--- REQUIRED ACTION ---
One number is all that is asked for: the number of lines below that hold the string "Mount".
=== DATA SECTION ===
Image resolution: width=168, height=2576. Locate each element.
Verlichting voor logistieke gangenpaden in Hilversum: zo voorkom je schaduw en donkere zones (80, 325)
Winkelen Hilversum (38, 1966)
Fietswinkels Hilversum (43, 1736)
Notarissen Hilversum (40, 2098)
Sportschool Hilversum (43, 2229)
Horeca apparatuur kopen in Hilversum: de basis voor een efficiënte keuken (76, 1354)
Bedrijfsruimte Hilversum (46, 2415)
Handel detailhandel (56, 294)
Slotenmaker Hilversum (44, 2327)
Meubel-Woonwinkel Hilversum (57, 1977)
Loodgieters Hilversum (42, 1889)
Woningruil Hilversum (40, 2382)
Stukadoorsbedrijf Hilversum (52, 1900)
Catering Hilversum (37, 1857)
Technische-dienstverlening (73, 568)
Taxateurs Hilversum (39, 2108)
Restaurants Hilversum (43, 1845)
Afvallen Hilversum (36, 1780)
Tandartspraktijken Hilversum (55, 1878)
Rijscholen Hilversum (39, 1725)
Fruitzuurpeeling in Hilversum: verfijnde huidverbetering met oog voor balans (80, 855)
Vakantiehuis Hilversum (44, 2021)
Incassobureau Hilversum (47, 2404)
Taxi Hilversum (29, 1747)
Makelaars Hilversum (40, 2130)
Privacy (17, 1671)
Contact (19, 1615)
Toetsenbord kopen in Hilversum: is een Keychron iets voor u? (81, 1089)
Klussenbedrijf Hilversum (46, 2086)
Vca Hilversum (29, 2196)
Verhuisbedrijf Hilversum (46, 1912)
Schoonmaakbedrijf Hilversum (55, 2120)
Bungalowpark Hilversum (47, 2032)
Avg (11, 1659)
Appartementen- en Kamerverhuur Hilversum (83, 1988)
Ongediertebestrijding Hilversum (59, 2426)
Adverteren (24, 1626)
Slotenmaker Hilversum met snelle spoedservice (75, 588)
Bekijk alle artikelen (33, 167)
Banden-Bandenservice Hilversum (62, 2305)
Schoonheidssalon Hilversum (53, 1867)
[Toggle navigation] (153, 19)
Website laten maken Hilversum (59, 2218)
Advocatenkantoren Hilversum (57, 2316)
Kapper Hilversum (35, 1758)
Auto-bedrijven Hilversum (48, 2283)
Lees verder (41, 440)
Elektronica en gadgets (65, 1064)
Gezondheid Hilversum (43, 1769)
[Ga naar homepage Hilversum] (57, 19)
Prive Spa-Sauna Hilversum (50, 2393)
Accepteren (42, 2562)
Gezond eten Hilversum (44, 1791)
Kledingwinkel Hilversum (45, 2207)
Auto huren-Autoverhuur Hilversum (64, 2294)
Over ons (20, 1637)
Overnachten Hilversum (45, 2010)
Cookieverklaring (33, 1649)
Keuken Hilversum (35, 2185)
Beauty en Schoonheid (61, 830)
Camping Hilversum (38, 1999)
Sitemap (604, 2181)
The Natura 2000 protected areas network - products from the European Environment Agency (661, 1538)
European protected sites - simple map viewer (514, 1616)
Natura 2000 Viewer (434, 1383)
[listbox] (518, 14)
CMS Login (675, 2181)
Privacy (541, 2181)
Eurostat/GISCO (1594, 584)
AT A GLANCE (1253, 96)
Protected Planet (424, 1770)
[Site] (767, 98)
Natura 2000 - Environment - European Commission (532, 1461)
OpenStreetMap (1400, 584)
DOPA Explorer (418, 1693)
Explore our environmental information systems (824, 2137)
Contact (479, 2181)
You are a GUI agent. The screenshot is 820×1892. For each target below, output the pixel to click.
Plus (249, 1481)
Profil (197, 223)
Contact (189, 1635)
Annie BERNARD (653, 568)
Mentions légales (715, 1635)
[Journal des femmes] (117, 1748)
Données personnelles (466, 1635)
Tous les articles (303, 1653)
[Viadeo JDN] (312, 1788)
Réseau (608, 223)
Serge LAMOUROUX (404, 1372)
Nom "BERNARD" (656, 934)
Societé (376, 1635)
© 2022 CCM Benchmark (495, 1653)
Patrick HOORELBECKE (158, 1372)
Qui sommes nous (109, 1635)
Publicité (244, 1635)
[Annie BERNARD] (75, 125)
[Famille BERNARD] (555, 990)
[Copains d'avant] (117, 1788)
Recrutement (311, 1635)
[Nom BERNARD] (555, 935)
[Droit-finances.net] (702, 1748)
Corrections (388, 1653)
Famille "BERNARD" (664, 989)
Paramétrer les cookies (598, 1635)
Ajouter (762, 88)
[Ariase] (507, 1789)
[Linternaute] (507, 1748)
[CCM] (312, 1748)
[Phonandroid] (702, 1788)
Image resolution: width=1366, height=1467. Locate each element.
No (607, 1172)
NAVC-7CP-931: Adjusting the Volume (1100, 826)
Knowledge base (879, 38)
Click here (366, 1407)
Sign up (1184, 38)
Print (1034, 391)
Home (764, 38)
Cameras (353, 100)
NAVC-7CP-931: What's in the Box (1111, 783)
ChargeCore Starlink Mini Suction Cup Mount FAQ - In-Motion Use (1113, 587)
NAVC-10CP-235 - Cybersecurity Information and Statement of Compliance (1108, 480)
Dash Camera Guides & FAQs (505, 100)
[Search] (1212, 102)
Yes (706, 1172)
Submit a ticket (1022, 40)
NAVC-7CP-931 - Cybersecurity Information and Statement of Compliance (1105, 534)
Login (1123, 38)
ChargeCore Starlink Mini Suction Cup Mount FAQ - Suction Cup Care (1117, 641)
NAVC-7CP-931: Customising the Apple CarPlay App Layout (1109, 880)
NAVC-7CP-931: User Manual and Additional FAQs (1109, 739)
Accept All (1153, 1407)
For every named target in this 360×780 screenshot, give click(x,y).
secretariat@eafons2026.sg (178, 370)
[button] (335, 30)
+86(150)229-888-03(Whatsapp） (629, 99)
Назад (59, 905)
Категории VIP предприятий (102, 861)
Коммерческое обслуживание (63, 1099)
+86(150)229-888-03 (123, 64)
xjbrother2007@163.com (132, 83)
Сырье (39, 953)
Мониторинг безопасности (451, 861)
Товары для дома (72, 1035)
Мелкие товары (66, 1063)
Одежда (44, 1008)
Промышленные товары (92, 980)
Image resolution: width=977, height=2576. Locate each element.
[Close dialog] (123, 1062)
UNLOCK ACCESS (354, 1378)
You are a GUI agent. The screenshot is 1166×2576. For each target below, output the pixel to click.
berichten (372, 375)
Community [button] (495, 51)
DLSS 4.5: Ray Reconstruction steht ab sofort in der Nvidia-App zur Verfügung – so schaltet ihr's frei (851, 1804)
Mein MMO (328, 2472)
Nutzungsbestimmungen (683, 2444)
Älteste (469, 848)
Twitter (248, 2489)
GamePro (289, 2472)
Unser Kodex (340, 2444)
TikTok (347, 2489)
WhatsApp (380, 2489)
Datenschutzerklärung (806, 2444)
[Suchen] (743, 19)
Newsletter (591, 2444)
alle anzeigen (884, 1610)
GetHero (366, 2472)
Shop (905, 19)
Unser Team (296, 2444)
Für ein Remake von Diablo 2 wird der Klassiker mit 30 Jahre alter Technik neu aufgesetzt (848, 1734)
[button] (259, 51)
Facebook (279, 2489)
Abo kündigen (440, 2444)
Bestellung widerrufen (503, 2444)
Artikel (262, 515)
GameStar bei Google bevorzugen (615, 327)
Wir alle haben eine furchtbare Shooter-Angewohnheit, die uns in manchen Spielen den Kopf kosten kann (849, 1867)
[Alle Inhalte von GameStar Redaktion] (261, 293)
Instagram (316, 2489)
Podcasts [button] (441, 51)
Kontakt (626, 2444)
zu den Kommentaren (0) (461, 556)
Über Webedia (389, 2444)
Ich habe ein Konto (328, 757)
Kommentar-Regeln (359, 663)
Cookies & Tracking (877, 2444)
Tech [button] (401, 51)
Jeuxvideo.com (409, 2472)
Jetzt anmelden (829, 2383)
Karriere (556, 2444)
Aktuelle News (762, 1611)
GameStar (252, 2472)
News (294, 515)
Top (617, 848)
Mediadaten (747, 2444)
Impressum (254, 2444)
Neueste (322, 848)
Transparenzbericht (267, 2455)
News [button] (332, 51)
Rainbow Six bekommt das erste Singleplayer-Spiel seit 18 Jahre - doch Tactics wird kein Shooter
===
--- RESPONSE ---
2